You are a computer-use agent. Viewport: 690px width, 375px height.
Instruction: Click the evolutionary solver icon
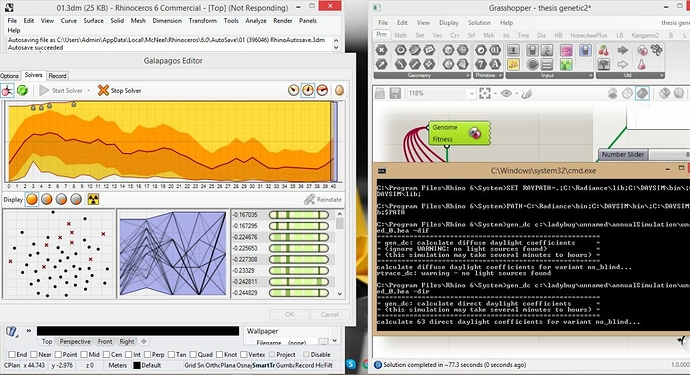[7, 91]
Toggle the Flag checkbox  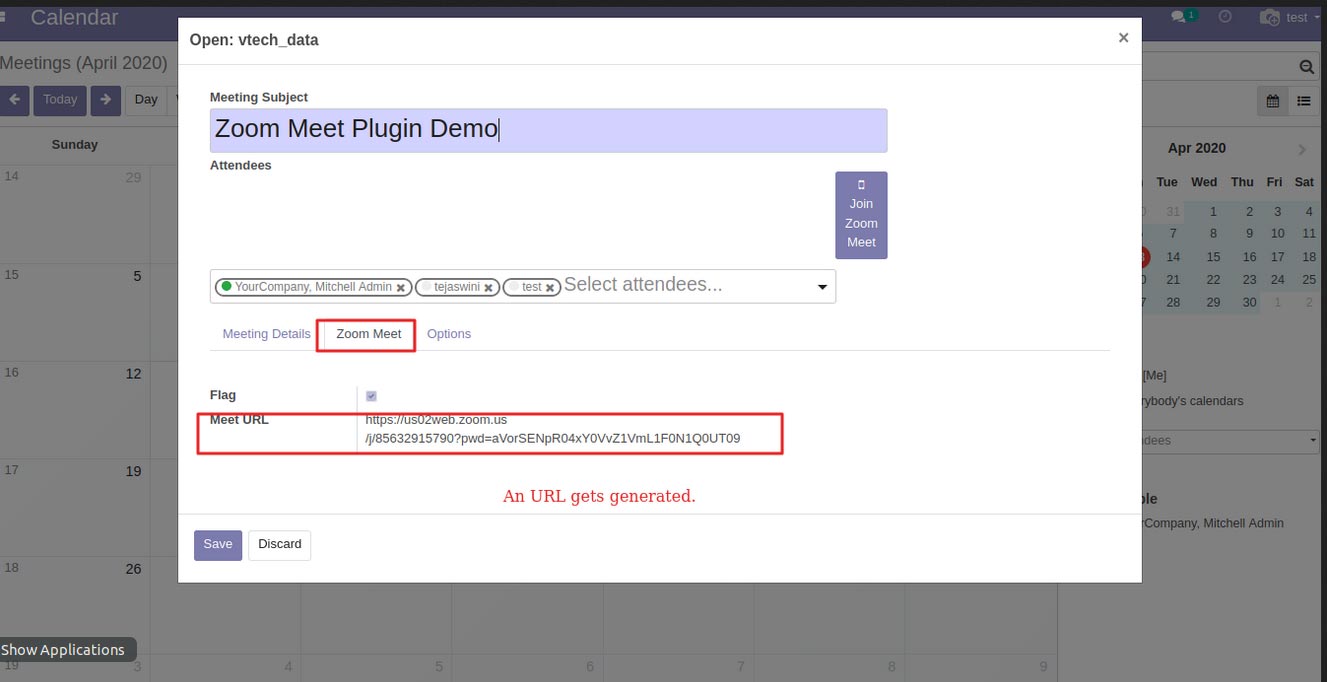371,396
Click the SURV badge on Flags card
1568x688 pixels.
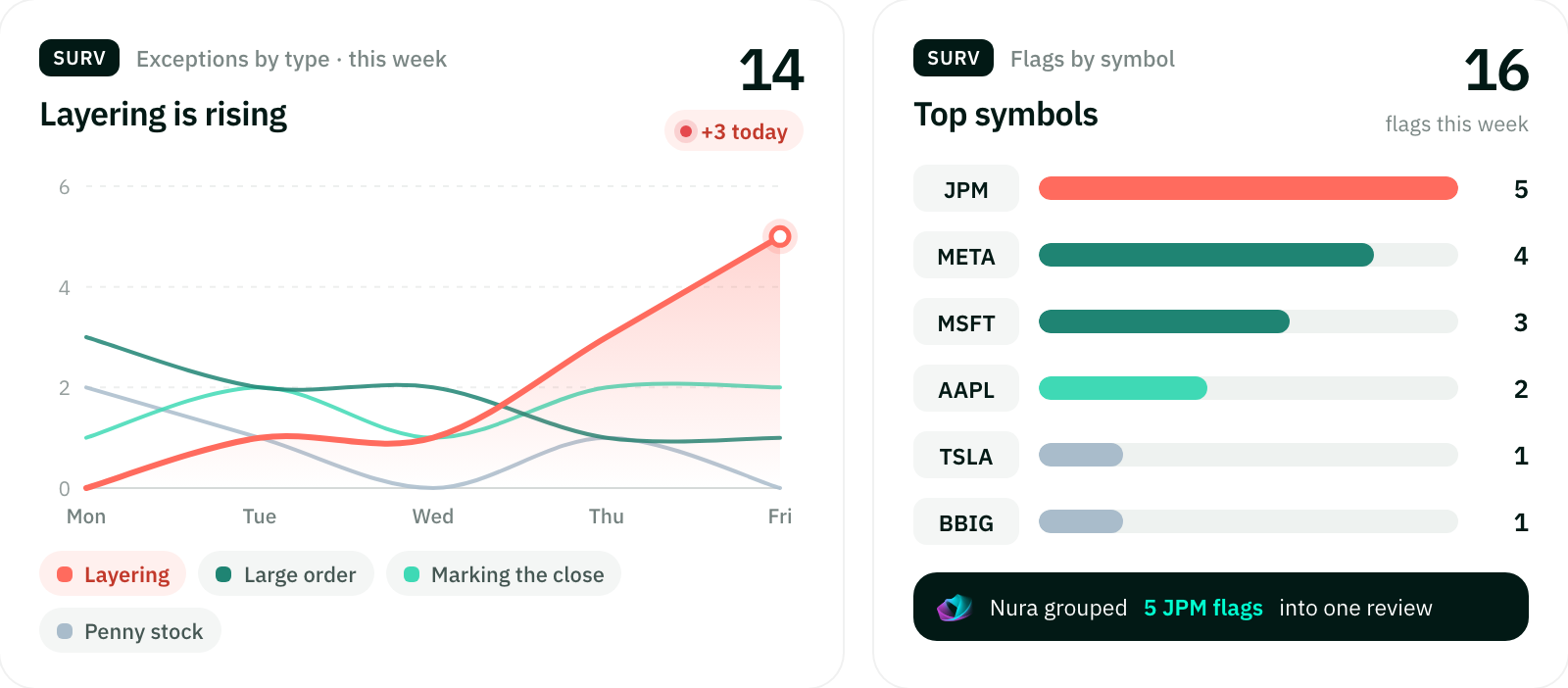click(x=954, y=58)
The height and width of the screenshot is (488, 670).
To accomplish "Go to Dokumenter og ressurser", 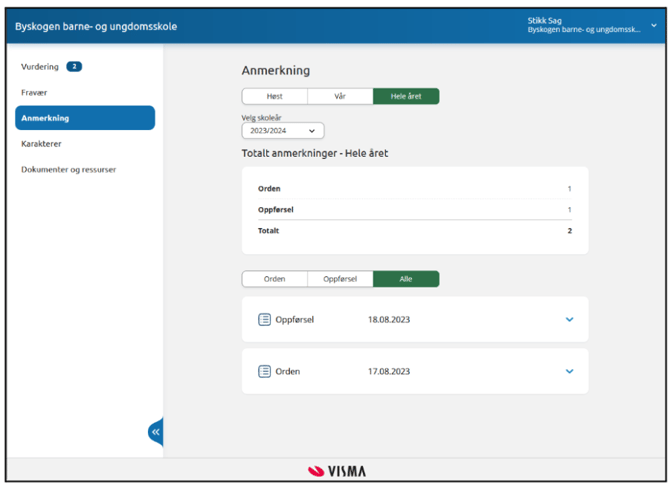I will coord(69,170).
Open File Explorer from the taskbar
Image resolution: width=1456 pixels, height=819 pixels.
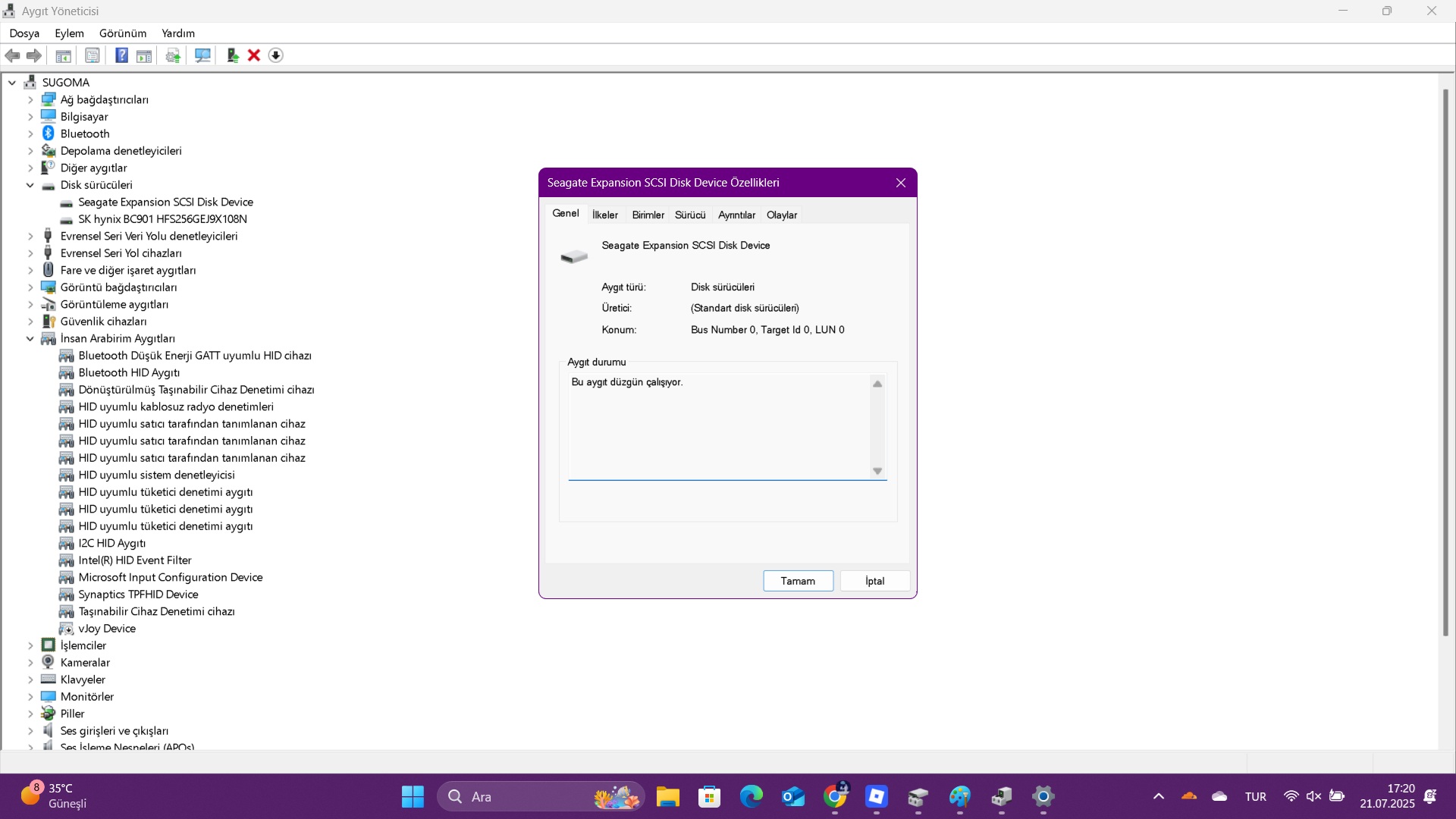668,797
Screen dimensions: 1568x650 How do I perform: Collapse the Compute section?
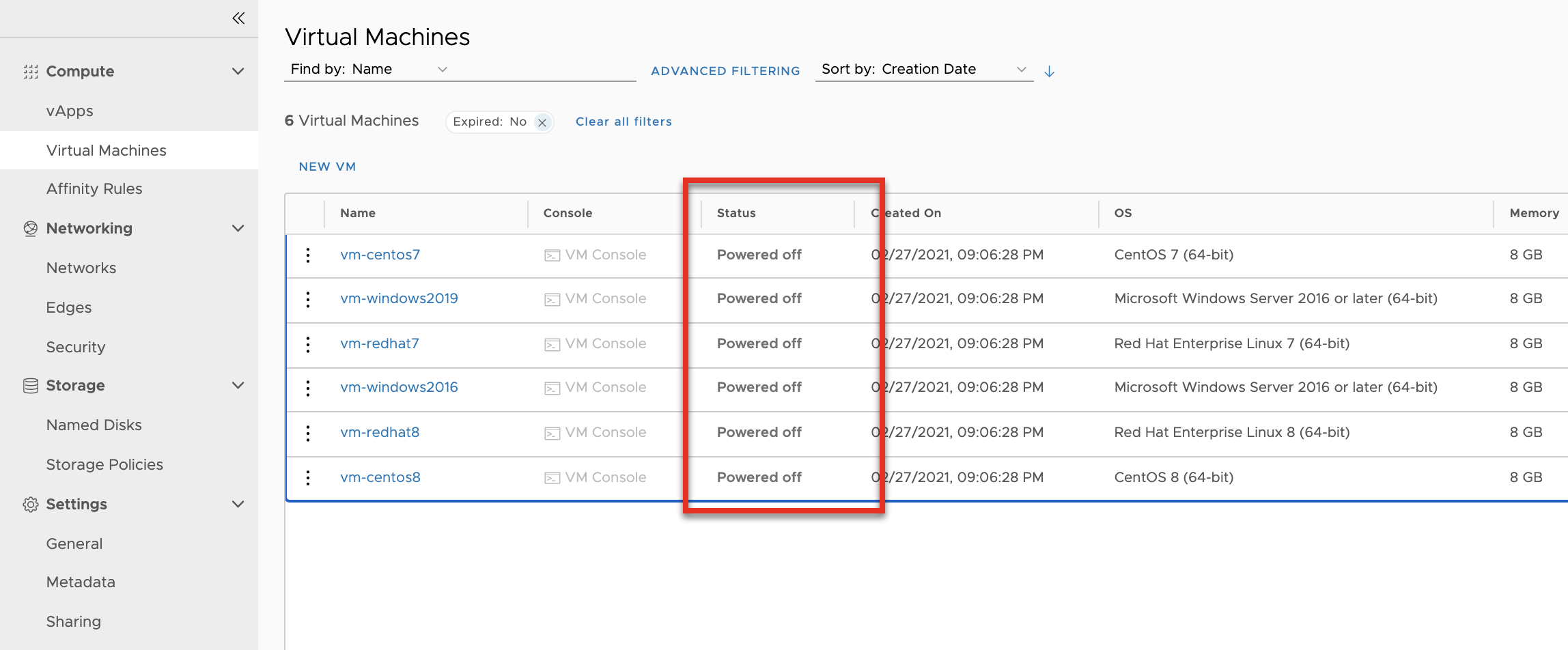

- [EXERCISE BRIEF] From the line that contains "Open File Explorer from the taskbar" to the last line of the data above, inclusive, transcribe every line exactly and only those lines, omitting pictures.

- [SOLUTION TO THE EXERCISE]
Open File Explorer from the taskbar
Image resolution: width=1456 pixels, height=819 pixels.
668,797
Screen dimensions: 1568x650 How do I perform: Collapse the Compute section?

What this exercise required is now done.